Professors Jeffrey R. Brown and Scott J. Weisbenner from the University of Illinois at Urbana-Champaign analyzed the private retirement system in the U.S. They found that employer-sponsored retirement plans are widely used across the nation. About 80 percent of America's full-time workers have access to an employer-based retirement plan, and nearly 80 percent of those workers do participate.
The research demonstrates how 401(k) plans play a critical role in Americans' retirement security. As Congress and state legislators consider ways to improve America's retirement system, this report illuminates the vital role employer-based retirement plans play in creating a safe and secure retirement.
To improve and expand access and participation in DC plans, Brown and Weisbenner recommend better incentives for small businesses to offer plans and making it easier to include part-time workers. They also recommend boosting contribution rates through automatic enrollment and automatic escalation, which can result in higher savings rates.
To help people better manage their assets in retirement, they suggest removing regulatory barriers that have discouraged employers from including guaranteed lifetime income options in their DC plans.
DC plans have become the new foundation of the U.S. private retirement system. Employer-sponsored retirement plans provide more than 83 million American workers with a convenient, effective way to save for their golden years. Nearly two-thirds of households with DC accounts and income less than $50,000 a year either strongly or somewhat agree with the statement, "I probably wouldn't save for retirement if I didn't have a retirement plan at work."
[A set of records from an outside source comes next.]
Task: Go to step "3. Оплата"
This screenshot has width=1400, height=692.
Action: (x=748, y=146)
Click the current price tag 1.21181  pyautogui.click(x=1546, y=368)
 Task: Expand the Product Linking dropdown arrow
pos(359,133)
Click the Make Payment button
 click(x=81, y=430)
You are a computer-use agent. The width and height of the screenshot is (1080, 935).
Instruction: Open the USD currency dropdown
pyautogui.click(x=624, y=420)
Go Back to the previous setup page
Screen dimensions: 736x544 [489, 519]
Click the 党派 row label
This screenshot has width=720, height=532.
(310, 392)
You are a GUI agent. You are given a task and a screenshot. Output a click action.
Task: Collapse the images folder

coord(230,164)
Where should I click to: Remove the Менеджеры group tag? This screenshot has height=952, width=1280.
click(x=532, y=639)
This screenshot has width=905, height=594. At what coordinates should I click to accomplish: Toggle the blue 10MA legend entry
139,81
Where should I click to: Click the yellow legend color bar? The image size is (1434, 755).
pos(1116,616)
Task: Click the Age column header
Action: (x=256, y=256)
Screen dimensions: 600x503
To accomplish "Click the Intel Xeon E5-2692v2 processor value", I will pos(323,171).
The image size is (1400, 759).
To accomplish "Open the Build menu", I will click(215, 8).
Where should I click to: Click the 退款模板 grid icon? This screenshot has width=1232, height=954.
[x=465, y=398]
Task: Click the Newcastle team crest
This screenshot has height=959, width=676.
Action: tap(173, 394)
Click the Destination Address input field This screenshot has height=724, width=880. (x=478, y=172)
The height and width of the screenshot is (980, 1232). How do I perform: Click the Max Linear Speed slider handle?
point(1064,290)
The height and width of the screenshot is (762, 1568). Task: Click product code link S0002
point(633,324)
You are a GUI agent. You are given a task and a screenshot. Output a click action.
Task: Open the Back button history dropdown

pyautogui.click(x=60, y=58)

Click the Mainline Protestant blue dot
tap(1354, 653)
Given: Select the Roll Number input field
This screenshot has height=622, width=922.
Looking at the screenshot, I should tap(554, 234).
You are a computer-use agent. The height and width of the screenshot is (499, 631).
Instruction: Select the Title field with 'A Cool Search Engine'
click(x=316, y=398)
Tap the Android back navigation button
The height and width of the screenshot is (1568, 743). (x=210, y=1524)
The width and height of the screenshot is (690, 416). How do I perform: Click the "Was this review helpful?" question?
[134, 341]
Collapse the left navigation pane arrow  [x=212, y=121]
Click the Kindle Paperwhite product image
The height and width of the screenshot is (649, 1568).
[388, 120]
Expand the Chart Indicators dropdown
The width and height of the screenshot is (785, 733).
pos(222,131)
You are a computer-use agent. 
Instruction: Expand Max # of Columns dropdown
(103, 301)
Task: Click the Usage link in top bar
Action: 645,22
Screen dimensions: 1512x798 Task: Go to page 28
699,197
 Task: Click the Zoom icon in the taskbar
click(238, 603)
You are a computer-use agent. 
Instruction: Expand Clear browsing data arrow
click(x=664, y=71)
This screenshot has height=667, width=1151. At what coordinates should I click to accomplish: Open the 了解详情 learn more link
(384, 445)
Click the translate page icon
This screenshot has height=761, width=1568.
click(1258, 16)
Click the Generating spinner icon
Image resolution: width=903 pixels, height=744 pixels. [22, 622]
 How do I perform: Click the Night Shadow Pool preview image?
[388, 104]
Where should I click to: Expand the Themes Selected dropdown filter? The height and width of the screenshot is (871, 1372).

Most DC plans include a combination of employee and employer contributions. The median employer-plus-employee contribution rate has risen to nearly 10 percent of employee income. And as the contributions have grown, so have the size of these investments.
Brown and Weisbenner say that the employer-based DC retirement plan system can be further strengthened. Policy makers, plan sponsors and participants should focus their energy on continuing to improve the existing DC system.